Согласуются ли с фрагментом о Фете и Ахматовой ниже утверждения (а), (б), (в)? На каждое ответьте «да» или «нет» и точно процитируйте решающие слова фрагмента.
(а) По записям Лукницкого, Гумилев не любил Фета.
(б) Как импрессиониста Ахматова охарактеризовала Фета в беседе с Лукницким.
(в) Ахматова сама была импрессионисткой.

> **Фрагмент текста**
++++

И все же психологизм Толстого является эпическим, ибо внутреннее состояние его героини предстает изображенным, тогда как в лирике важна задача не изображения, а выражения психологической коллизии. Лирическая выразительность заставляет куда с большим основанием вспомнить не Льва Толстого, а Афанасия Фета. Так, Л. Я. Гинзбург, процитировав фетовские строки:
Только в мире и есть этот чистый
Влево бегущий пробор (курсив мой. — В. М.), —
совершенно справедливо заметила, что в прозаическом описании этот «пробор» не имел бы большого значения, тогда как в лирике он звучит «пронзительно»»66. Пронзительность не в последнюю очередь создается именно «звучанием» слова, поскольку поэзия, в отличие от прозы, всегда есть интонационно напряженная и артикулированная речь.
У Фета способность придавать малозначащим, случайным деталям психологическую остроту и напряженность имела свой мировоззренческий аспект. Он видел в поэзии творческую силу, запечатлевающую мгновенное переживание в слове и тем самым превращающую его в «вечность»:
Этот листок, что иссох и свалился
Золотом вечным горит в песнопеньи.
Эту сторону творческой эстетики Фета хорошо сформулировал Н. В. Недоброво в статье «Времеборец», в которой писал о поэте, «живая душа» которого «страдала от времени». Поэтому для Фета «чувство каждого мига» представляло собой высочайшую ценность, и пафос его лирики, по выражению Недоброво, состоял в «торжестве искусства над временем»67. Ахматова высоко ценила статью Недоброво о Фете и не случайно подарила П. Н. Лукницкому ее оттиск.
И все-таки Фет для нее (как и для Гумилева) оставался поэтом в основном чужим. П. Н. Лукницкий оставил в своих записях достаточно красноречивое тому подтверждение: «Н. С. (Гумилев. — В. М.) Фета не любил. АА всегда говорила ему: "Почитай Фета, почитай Фета", — не потому что очень любила, а потому что считала, что Фета, вообще говоря, неудобно не читать» (Лукницкий-1, 188). Л. К. Чуковской Ахматова позже охарактеризует Фета следующим образом: «Он восхитительный импрессионист. <...> Его стихи надо приводить в качестве образца на лекциях об импрессионизме» (Чуковская-2, 71).
Сама Ахматова импрессионисткой не была, а что касается уроков Фета, то они доходили до нее опосредованно — через лирику Иннокентия Анненского, умевшего добиваться аналогичной Фету выразительности в переживании предметного мира. Знакомство Ахматовой с «Кипарисовым ларцом» помогло ей осознать конструктивную роль предметной и одновременно психологической детали в лирике. Но вряд ли из это следует решительный вывод, согласно которому «после прочтения сб. "Кипарисовый ларец" <...> Ахматова стала считать его своим учителем» (СС-6, 1, 714). Автор «Кипарисового ларца» будет осознан и оценен Ахматовой много позже — в предвоенные годы, а миф об «Учителе» оформится только к 1945 году — после того, как будет создана третья редакция «Поэмы без героя».

++++

> **Записи данных**
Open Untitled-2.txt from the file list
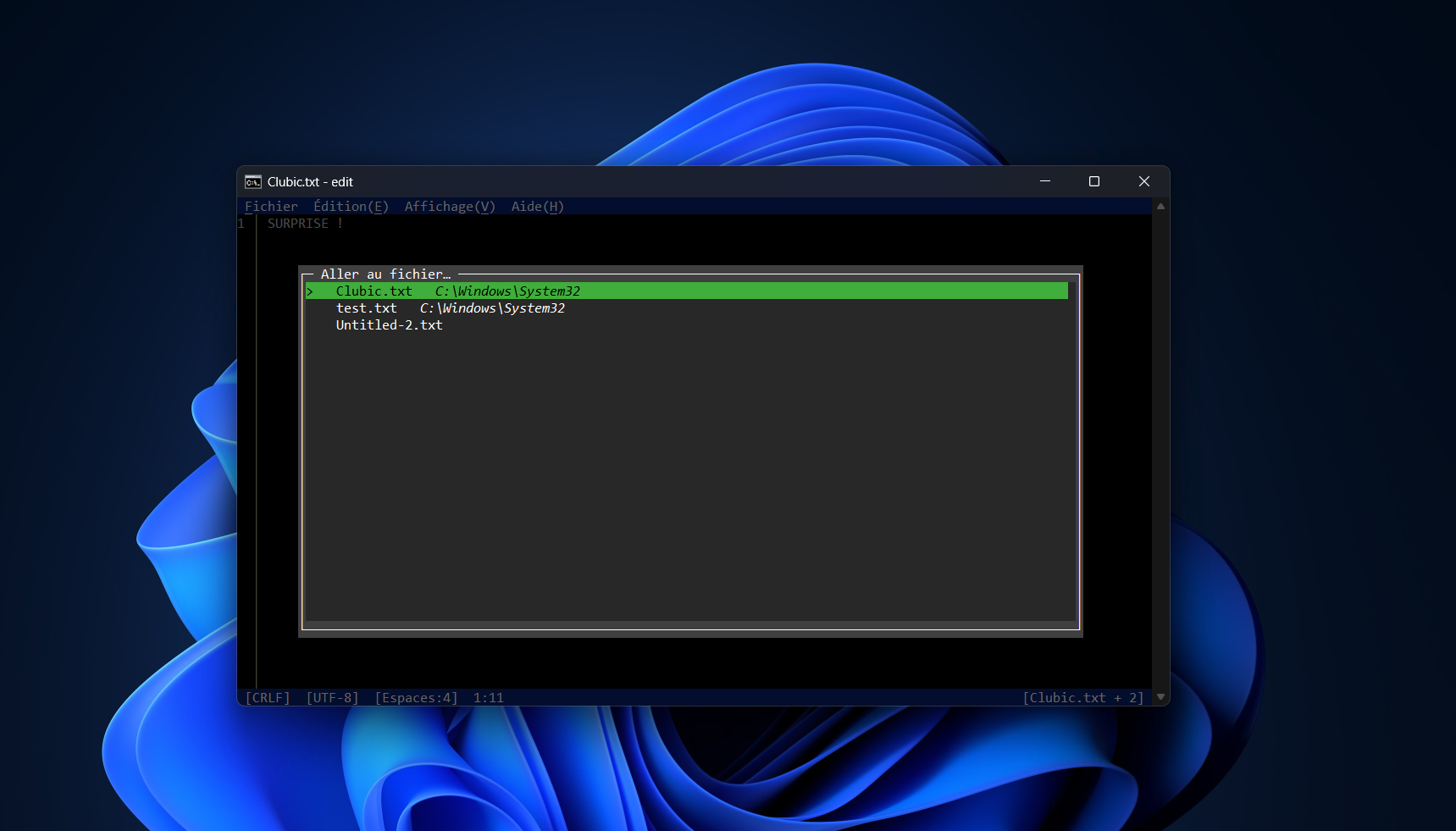point(389,324)
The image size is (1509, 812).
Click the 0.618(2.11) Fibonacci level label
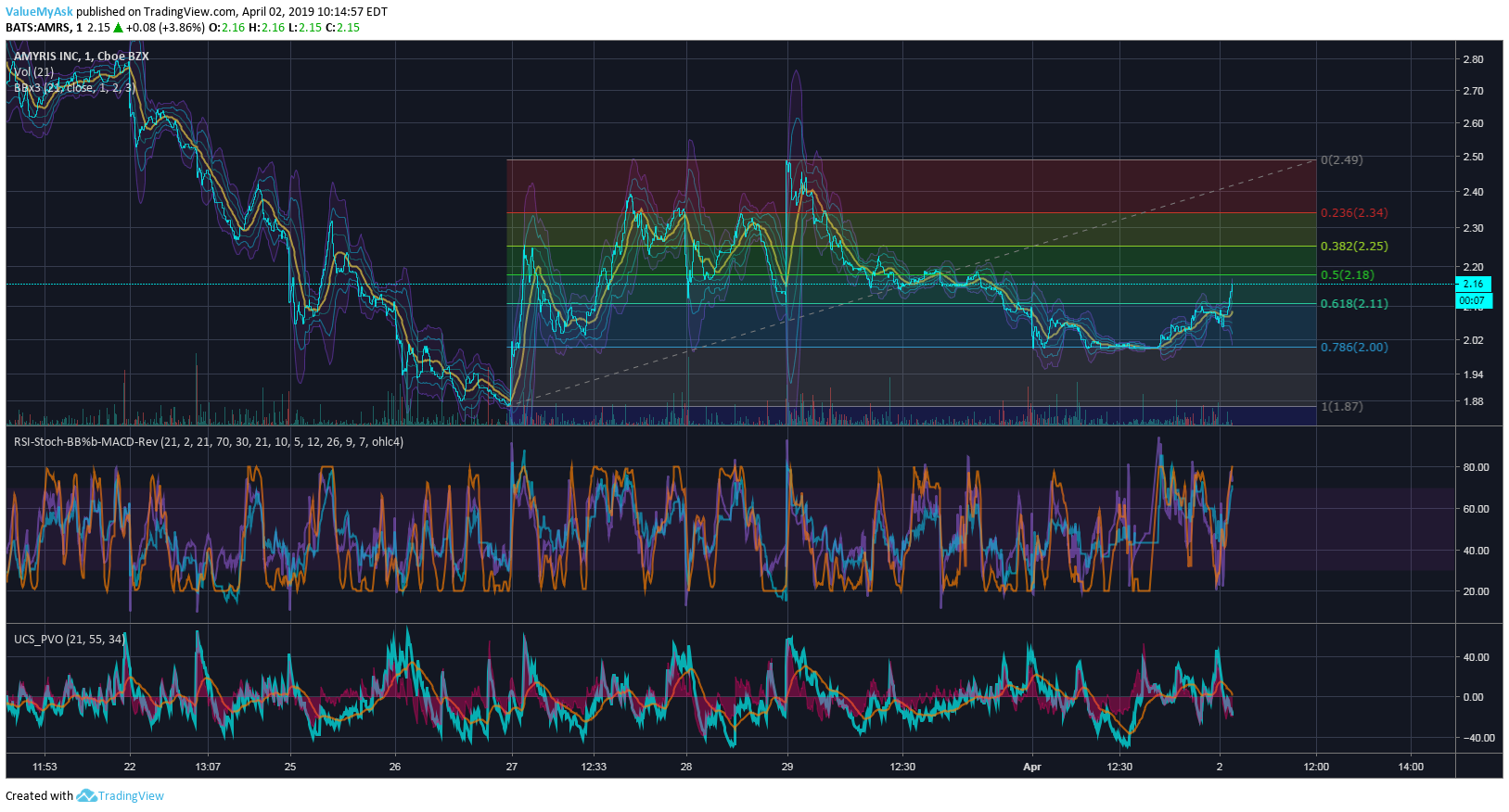tap(1354, 304)
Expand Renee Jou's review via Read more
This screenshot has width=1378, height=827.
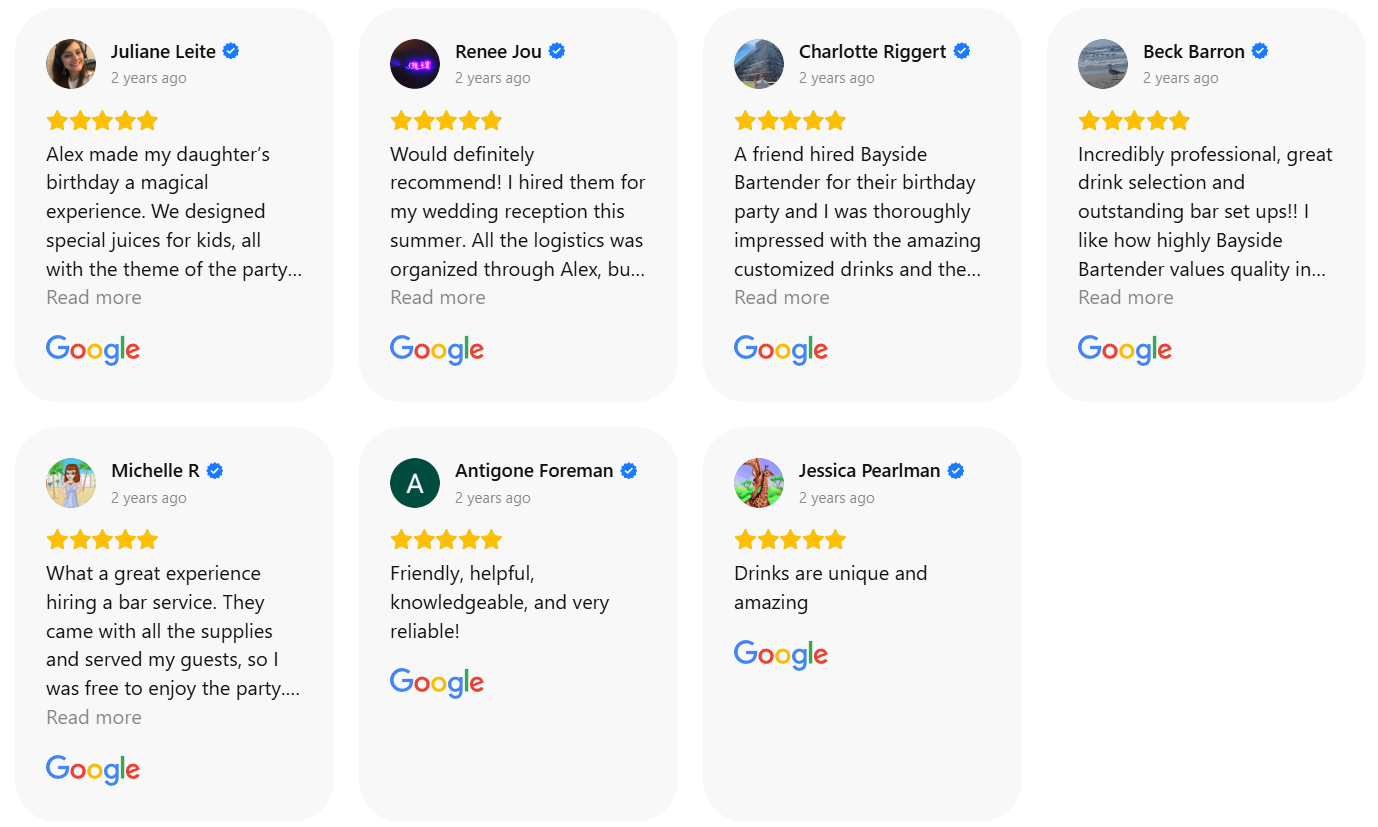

++++

> **Правильный ответ**
(а) Да: «Фета не любил».
(б) Нет: «Л. К. Чуковской Ахматова позже охарактеризует Фета следующим образом».
(в) Нет: «Сама Ахматова импрессионисткой не была».